Where the heck is Bosnia and Herzegovina?
Bosnia and Herzegovina (Bosnia-Herzegovina) is often simply referred to as Bosnia. Or you might see it as BH. It’s one country and one that used to be part of the former Yugoslavia. So get your map of Europe out and find Croatia, just to the east of Italy — remember Italy is the boot. Croatia is a C shaped country and lying in that opening of the C is where you’ll find Bosnia-Herzegovina.
Okay, now that we know where it is, let’s get some background on this country.

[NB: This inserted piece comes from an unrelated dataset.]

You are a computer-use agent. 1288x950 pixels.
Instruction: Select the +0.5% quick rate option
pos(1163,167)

Yes, there was a war here back in the early 1990’s. You see, there are several ethnic groups and different religions that were at odds with each other. Yugoslavia worked under the leader, Josip Broz Tito. But when he died, things didn’t work so well. Then the fall of the Soviet Union happened (Yugoslavia was considered to be part of the Soviet bloc of communist countries in eastern Europe) — and well, that was the end of Yugoslavia.

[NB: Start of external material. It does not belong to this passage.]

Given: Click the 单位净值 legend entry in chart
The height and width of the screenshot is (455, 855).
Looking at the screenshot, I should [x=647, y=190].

The Bosnians, the Serbs, the Croats — they all wanted their independence and war broke out. Genocide happened — mostly of the Bosnian Muslims. It was all very ugly. I’m giving you a very basic version here as wars and fights for independence are always far more complicated.
In the end, after three years of war, things calmed, an agreement was signed (right here in my home state of Ohio) and peace began to settle into the area.

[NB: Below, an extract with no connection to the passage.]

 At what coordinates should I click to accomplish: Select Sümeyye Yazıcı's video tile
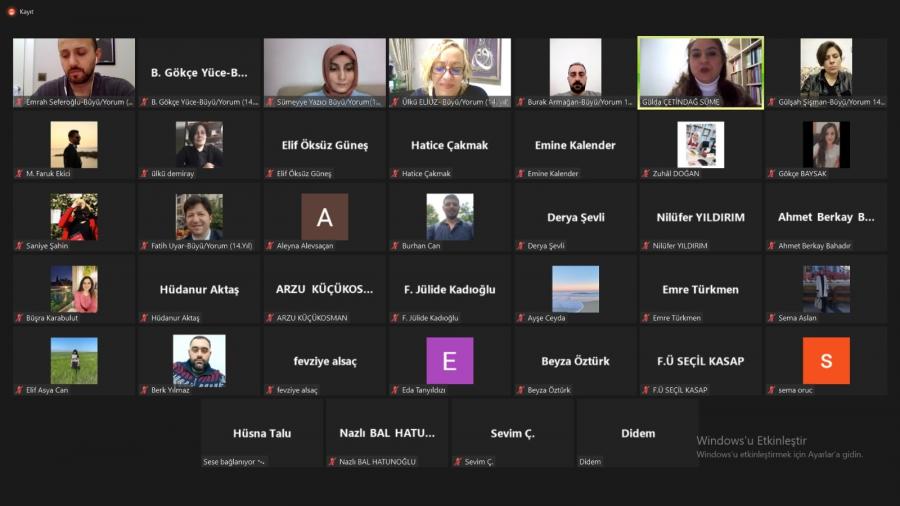(x=324, y=68)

And in the past 5-10 years, the entire area has become a fabulous place to travel to. It’s just as beautiful as much of western Europe and has vibrant cities to entice. But it’s cheaper.
Croatia is the most popular of the former Yugoslavia countries with its stunning coastline and numerous islands. I’ve talked about Slovenia before — small and compact with gorgeous mountains and lakes and a fabulous capital city.
But now, it’s time for Bosnia-Herzegovina.
One of the best things about this country is its diversity.
A little over half the population are Muslim and just under half are Christian, mostly Serbian Orthodox Christians. There are a small amount of those who identify as Roman Catholics. So you’ll see mosques and churches as you wander about the cities and towns. I love this!
Then you’ll hear all kinds of languages — Bosnian, Serbian, Croatian — but you’ll be able to get by with your English. But how fun is it to hear all these unique sounds.
Bosnia-Herzegovina is also a very “East meets West” country. It’s the western Europe blending with the eastern Europe in a very unique mix that makes this country so intriguing.
And the diversity of the landscape won’t disappoint either. The country is very mountainous, with the Dinaric Alps being the center of attention. But you’ll also find thick forests, rushing rivers, cascading waterfalls, fertile plains and vibrant cities and sleepy villages.
Intrigued? You should be!
Sarajevo is the capital.
Yes, that Sarajevo — where the 1984 winter Olympics took place. The city took a beating during the war, but it’s been rebuilt and it’s a must see.
Some call it a Slavic mini-Istanbul. There’s definitely an Ottoman flair to it with mosques, kebab cafes and bazaars lining the streets, the scent of freshly ground coffee in the air.
Bascarsija is the city’s center and Old Town and where you’ll truly feel like you are in that mini-Istanbul. This is where most of the sights are. I’m a huge fan of mosques. Their geometric patterns and the colors are typically stunning. The Bascarsija Mosque and the Gazi Husrev Beg Mosque are 2 you’ll want to check out with the latter being the most beautiful.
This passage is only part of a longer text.